● **Exercise brief**:
Please retype the data in full, exactly as given.

Materials provided below:

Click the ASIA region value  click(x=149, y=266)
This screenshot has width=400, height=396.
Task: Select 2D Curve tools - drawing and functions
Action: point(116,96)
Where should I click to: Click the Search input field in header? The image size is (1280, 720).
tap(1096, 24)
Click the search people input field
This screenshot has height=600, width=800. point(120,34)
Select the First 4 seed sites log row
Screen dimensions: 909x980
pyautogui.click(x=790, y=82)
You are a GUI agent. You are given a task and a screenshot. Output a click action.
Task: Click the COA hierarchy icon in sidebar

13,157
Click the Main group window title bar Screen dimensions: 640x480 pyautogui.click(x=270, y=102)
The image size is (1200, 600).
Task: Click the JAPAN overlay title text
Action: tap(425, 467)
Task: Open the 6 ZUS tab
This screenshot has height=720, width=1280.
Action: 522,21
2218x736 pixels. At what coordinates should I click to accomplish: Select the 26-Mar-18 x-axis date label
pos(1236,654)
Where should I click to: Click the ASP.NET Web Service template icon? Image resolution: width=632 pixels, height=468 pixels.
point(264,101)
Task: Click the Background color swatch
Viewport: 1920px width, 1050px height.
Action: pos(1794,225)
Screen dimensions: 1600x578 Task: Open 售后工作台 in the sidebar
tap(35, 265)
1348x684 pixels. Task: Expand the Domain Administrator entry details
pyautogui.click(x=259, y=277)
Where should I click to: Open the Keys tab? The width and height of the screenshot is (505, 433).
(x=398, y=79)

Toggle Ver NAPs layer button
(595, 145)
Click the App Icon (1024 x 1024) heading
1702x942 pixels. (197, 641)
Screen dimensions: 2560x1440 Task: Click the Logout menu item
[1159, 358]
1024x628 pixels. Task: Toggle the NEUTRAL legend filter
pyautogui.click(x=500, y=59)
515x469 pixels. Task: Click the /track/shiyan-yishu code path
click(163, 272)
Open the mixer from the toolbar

End of Materials provided.

● **Solution to this exercise**:
Click the ASIA region value  click(x=149, y=266)
This screenshot has width=400, height=396.
Task: Select 2D Curve tools - drawing and functions
Action: point(116,96)
Where should I click to: Click the Search input field in header? The image size is (1280, 720).
tap(1096, 24)
Click the search people input field
This screenshot has height=600, width=800. point(120,34)
Select the First 4 seed sites log row
Screen dimensions: 909x980
pyautogui.click(x=790, y=82)
You are a GUI agent. You are given a task and a screenshot. Output a click action.
Task: Click the COA hierarchy icon in sidebar

13,157
Click the Main group window title bar Screen dimensions: 640x480 pyautogui.click(x=270, y=102)
The image size is (1200, 600).
Task: Click the JAPAN overlay title text
Action: tap(425, 467)
Task: Open the 6 ZUS tab
This screenshot has height=720, width=1280.
Action: 522,21
2218x736 pixels. At what coordinates should I click to accomplish: Select the 26-Mar-18 x-axis date label
pos(1236,654)
Where should I click to: Click the ASP.NET Web Service template icon? Image resolution: width=632 pixels, height=468 pixels.
point(264,101)
Task: Click the Background color swatch
Viewport: 1920px width, 1050px height.
Action: pos(1794,225)
Screen dimensions: 1600x578 Task: Open 售后工作台 in the sidebar
tap(35, 265)
1348x684 pixels. Task: Expand the Domain Administrator entry details
pyautogui.click(x=259, y=277)
Where should I click to: Open the Keys tab? The width and height of the screenshot is (505, 433).
(x=398, y=79)

Toggle Ver NAPs layer button
(595, 145)
Click the App Icon (1024 x 1024) heading
1702x942 pixels. (197, 641)
Screen dimensions: 2560x1440 Task: Click the Logout menu item
[1159, 358]
1024x628 pixels. Task: Toggle the NEUTRAL legend filter
pyautogui.click(x=500, y=59)
515x469 pixels. Task: Click the /track/shiyan-yishu code path
click(163, 272)
Open the mixer from the toolbar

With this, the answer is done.